This office requires that I fill out forms in advance. My medical insurance is billed. I will be asked for a $40 co-pay when I arrive.
The first thing I notice on the day of my appointment is that the office has two front doors — not unlike some veterinarians — except that instead of dogs and cats, it's separate waiting rooms for well and sick children.
I enter the "well" side. A small, tidy room, with toys for the waiting children to play with. A friendly mom strikes up conversation, compliments me on my good luck with getting an appointment with this particular pediatrician. "She doesn't often accept new patients."
My name is called and I am ushered back through a neat and orderly office to one of the tidy examination rooms. The doctor comes in. Her handshake is firm. She's strong, efficient, direct. She asks, What do I need to know?
It's Monday morning, and I am aware that she has a patient already waiting in another cubicle; I'd met him in the waiting room.
I feel nervous. My eyes glaze over. I tell her I don't really have a prepared list of questions. I mention that I've interviewed two other pediatricians. "You know, meet three, choose one."
"Wow. You're very organized," she says.
"No, no," I defend. "Not really. It's just how I do this kind of thing." I'm not sure, but I think I've miss-stepped somehow at this point in the conversation.
She asks me what I do for a living; trying to determine if this level of thoroughness and organization is evident in other areas, she says.
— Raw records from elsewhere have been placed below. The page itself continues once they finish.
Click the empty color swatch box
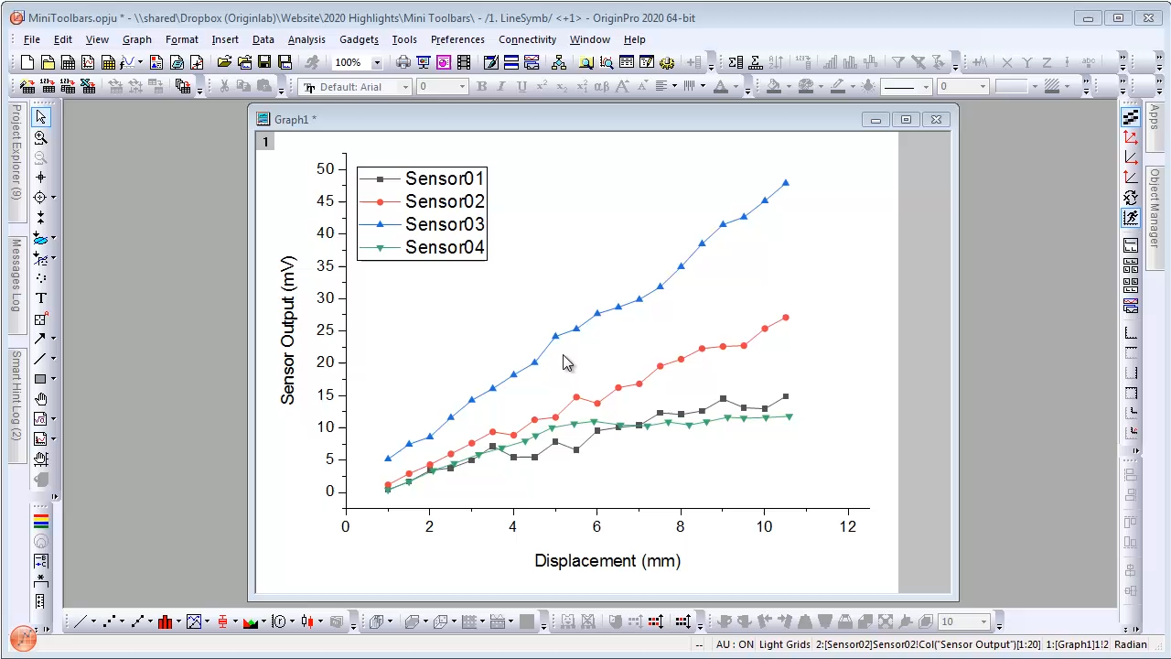This screenshot has width=1171, height=659. [1011, 87]
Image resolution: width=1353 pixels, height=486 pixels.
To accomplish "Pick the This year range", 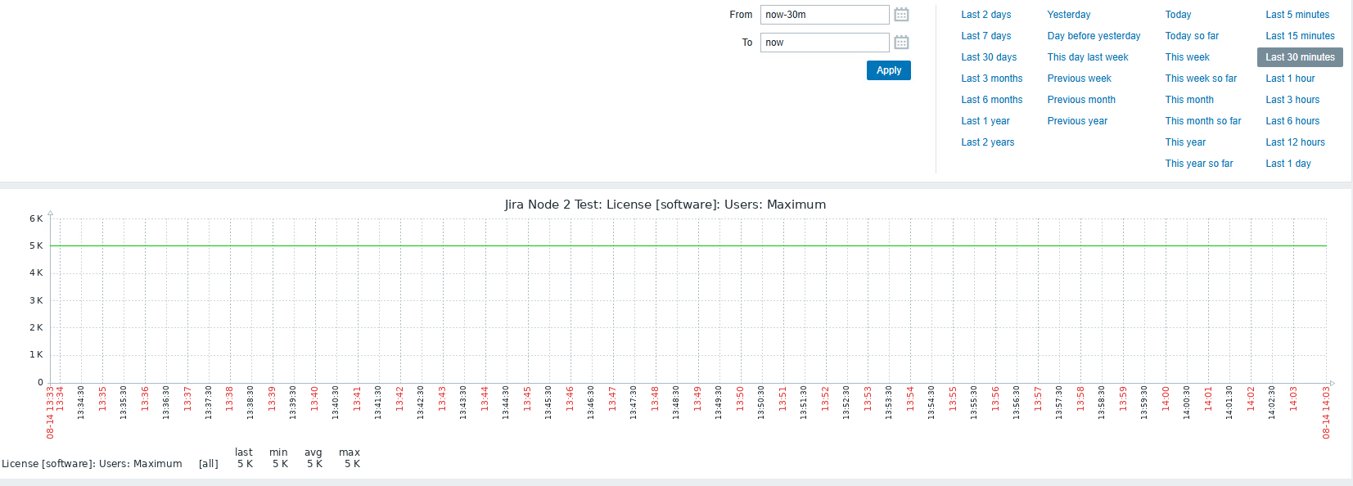I will [x=1185, y=142].
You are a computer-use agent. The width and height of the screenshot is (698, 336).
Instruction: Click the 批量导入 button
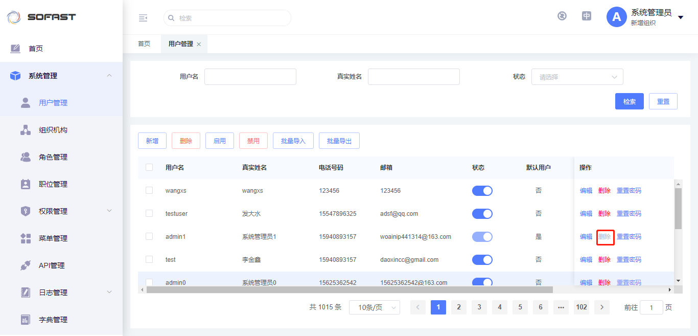pos(293,141)
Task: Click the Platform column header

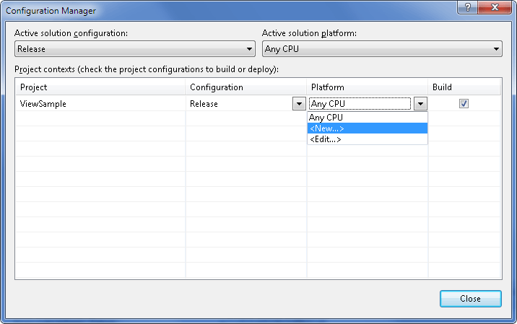Action: pyautogui.click(x=367, y=87)
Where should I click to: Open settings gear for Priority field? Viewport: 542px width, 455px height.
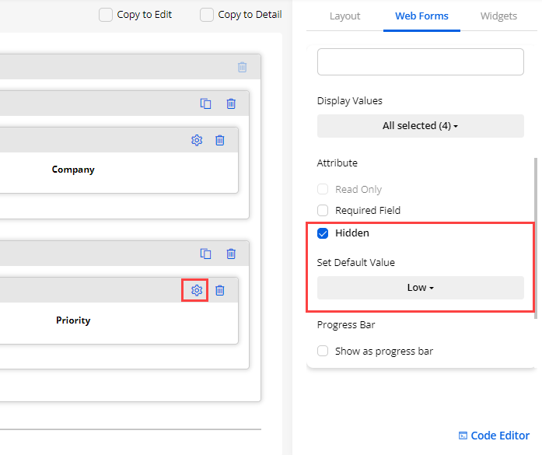[197, 290]
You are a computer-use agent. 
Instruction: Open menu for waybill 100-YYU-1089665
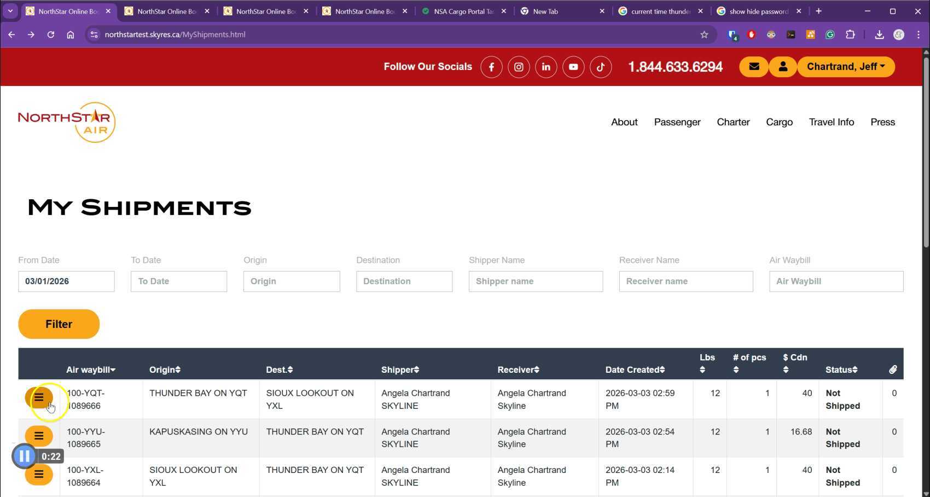(x=39, y=436)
I'm a writer, so: No.
She punches down through the bullet points of her philosophy. She's the daughter of professors, so she has an analytical mind. She will take me through the decision tree every time she makes a diagnosis so that I will learn during my appointments what to look out for on my own when I see symptoms in my child. She's a teaching physician. There will be medical students accompanying her several days a week during patient visits. She went to Harvard. There are five doctors in the practice, all Stanford and Harvard educated. Actual appointments are available on Saturdays and Sundays if needed in an emergency. They have their own advice nurse on staff who is also a lactation consultant.
I ask her position on circumcision. She goes out into the hall and brings back another doctor from the practice to introduce me to, who is also a Mohel. I ask her about alternative medicine. She tells a story of finding a tumor on a patient's spine last week. "There's no 'alternative' there," she says. "We were aggressive in testing and diagnosing the tumor. Fortunately it was benign."
Well, I didn't mean that I'd rub herbs on a tumor rather than get a biopsy, but I didn't say anything.
I try out my glucose-self-testing story on her to see how she responds. This one has her own story about not wanting to drink the sugar syrup. "I was being so careful to eat right for my pregnancy and they wanted me to drink THAT stuff? I made an arrangement with the lab to eat a meal with the exact same calories and carbs and did my test that way."
Well I certainly wish more doctors would offer patients that option. But still, her response was not the rousing compliment on teamwork I'd gotten from pediatrician number two.
The office manager comes in next to talk to me about insurance (this must be standard practice), and chats in general about how great this practice is, how nice that they have an advice nurse on staff whom I am welcome to call by the way, if I have any questions before the birth.
Choosing a Pediatrician (Conclusion)
So, which way do I go? Have I been too thorough? I am known to over-think these things. All three practices came highly recommended. All three seemed equally competent in the care they would offer my child.
Do I go with the office that appeared so clean and well orchestrated, if a bit intimidating? Do I choose the one that was tidy and efficient while still maintaining a sense of being personal? Do I go with the doctor whom I felt the most comfortable with, in spite of the chaotic environment I'll have to visit her in?
As much as I liked the toys and separate waiting rooms and fancy pedigrees and clean white walls at pediatric practice number three, I think it's going to be koalas and "water pistols" and brown bag lunches for me and my little one, with the artist-turned-doctor behind door number two.